[Start of Attachment]

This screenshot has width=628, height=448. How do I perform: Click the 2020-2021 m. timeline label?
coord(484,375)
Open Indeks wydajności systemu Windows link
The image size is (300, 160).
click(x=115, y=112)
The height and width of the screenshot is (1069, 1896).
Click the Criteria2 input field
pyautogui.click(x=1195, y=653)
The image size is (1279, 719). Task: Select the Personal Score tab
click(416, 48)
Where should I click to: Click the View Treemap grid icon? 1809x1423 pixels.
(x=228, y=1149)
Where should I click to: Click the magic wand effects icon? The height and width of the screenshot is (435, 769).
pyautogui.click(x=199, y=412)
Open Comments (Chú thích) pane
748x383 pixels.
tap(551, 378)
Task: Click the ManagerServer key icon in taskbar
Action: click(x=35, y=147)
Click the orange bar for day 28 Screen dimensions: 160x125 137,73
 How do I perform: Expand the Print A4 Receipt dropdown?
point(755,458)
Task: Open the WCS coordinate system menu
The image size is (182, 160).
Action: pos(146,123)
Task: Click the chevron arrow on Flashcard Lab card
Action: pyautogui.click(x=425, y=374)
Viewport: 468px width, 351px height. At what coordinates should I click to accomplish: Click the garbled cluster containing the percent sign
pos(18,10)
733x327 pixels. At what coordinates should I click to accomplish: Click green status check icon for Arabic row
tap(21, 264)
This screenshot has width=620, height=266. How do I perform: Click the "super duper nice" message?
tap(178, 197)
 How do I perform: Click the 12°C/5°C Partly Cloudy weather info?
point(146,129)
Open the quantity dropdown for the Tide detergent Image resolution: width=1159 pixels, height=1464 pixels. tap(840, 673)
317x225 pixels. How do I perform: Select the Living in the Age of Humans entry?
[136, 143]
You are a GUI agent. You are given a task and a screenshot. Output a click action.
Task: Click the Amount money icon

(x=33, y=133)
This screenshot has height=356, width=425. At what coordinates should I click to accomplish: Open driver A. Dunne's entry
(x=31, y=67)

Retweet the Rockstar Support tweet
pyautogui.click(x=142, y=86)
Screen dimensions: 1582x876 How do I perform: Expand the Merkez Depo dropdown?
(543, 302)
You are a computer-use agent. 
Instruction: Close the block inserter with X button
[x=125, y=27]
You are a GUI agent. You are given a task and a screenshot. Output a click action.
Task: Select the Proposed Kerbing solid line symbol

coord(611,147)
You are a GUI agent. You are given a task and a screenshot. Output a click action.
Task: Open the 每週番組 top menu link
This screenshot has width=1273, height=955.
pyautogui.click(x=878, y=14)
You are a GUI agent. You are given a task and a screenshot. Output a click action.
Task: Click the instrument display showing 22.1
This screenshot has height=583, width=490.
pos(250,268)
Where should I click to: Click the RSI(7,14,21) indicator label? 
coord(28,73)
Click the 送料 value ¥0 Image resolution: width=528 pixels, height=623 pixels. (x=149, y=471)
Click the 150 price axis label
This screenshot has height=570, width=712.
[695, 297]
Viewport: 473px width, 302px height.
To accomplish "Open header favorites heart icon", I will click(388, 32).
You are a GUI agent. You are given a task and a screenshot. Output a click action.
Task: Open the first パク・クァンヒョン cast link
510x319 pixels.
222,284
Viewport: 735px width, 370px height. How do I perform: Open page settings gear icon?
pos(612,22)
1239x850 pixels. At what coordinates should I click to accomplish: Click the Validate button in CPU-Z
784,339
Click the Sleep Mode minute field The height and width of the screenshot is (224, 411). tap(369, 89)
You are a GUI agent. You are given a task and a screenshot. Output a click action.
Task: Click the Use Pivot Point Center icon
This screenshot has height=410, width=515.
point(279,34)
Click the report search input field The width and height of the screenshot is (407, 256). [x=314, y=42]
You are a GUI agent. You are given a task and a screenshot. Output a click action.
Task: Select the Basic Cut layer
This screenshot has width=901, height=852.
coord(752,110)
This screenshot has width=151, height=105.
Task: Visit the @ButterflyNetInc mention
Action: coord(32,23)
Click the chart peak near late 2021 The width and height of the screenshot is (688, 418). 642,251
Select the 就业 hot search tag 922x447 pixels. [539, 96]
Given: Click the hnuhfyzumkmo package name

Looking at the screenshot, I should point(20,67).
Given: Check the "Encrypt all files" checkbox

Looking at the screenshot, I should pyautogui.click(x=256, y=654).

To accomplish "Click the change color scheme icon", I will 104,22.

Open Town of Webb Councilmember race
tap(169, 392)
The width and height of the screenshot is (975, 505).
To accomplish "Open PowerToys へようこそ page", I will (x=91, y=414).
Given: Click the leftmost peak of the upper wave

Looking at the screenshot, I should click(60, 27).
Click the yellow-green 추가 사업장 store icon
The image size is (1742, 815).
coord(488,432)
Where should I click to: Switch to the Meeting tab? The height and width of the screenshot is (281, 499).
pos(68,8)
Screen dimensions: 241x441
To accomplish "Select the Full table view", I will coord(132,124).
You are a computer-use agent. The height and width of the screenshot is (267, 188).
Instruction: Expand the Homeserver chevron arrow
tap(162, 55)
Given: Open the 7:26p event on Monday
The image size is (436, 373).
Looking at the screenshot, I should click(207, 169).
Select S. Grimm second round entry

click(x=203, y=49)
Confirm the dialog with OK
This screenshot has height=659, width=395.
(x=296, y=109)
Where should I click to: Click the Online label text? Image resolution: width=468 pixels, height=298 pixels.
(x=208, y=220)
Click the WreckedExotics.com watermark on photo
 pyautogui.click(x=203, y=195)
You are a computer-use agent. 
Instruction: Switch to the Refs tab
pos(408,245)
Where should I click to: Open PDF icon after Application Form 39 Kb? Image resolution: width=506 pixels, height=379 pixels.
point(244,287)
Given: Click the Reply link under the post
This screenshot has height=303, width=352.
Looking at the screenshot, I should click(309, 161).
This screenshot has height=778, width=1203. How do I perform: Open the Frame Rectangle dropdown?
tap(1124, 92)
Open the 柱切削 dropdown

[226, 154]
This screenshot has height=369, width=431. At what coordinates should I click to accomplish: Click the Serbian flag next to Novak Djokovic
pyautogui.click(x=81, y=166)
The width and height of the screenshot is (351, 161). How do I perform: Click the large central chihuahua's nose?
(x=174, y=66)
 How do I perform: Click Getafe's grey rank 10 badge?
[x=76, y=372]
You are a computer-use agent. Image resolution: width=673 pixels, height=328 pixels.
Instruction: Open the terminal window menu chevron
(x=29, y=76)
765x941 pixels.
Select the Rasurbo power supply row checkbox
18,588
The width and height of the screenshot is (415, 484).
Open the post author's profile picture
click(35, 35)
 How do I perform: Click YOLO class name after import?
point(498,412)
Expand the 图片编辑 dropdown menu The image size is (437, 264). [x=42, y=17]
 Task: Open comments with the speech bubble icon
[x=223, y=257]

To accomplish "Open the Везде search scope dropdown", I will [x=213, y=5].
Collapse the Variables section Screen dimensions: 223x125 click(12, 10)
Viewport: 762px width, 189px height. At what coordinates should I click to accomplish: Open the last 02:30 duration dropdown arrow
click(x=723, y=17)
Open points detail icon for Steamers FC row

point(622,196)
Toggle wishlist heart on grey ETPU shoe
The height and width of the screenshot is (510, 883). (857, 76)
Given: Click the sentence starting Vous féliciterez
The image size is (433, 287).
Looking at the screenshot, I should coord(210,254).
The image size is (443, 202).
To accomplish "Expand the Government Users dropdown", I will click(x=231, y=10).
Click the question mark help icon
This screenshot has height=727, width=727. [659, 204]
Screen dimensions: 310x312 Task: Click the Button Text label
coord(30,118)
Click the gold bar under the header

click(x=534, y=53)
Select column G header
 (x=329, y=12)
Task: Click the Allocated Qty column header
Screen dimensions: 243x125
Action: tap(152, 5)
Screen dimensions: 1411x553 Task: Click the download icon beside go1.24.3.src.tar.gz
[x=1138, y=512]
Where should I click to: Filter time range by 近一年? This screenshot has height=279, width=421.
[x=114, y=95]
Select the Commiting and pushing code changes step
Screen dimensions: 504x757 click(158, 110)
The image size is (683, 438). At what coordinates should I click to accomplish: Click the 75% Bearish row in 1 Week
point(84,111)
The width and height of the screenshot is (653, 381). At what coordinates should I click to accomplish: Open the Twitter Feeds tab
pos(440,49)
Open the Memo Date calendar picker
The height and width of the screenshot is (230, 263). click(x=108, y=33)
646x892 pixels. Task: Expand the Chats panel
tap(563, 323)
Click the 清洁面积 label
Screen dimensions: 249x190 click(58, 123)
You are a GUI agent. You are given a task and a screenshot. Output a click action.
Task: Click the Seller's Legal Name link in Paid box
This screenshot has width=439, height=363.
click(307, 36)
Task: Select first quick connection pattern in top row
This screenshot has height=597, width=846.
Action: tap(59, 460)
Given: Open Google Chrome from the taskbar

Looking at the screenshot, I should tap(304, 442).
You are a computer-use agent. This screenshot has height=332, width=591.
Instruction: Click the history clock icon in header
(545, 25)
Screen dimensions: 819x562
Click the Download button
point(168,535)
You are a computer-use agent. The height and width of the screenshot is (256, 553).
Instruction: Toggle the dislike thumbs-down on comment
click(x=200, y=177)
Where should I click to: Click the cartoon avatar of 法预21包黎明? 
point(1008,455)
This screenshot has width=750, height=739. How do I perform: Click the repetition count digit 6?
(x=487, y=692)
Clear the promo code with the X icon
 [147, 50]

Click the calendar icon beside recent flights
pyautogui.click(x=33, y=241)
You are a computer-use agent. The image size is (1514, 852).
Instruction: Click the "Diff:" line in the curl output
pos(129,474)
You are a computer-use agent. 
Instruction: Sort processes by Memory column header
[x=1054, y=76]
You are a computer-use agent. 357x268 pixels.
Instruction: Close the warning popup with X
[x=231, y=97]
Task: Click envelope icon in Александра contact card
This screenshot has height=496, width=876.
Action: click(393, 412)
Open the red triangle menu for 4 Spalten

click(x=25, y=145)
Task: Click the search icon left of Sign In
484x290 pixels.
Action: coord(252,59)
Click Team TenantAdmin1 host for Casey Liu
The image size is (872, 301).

[End of Attachment]

Of the entries above, repeat exactly the lines from the line with "765x941 pixels." through the line with "Given: Click the sentence", both of them included.

- [Exercise output]
765x941 pixels.
Select the Rasurbo power supply row checkbox
18,588
The width and height of the screenshot is (415, 484).
Open the post author's profile picture
click(35, 35)
 How do I perform: Click YOLO class name after import?
point(498,412)
Expand the 图片编辑 dropdown menu The image size is (437, 264). [x=42, y=17]
 Task: Open comments with the speech bubble icon
[x=223, y=257]

To accomplish "Open the Везде search scope dropdown", I will [x=213, y=5].
Collapse the Variables section Screen dimensions: 223x125 click(12, 10)
Viewport: 762px width, 189px height. At what coordinates should I click to accomplish: Open the last 02:30 duration dropdown arrow
click(x=723, y=17)
Open points detail icon for Steamers FC row

point(622,196)
Toggle wishlist heart on grey ETPU shoe
The height and width of the screenshot is (510, 883). (857, 76)
Given: Click the sentence starting Vous féliciterez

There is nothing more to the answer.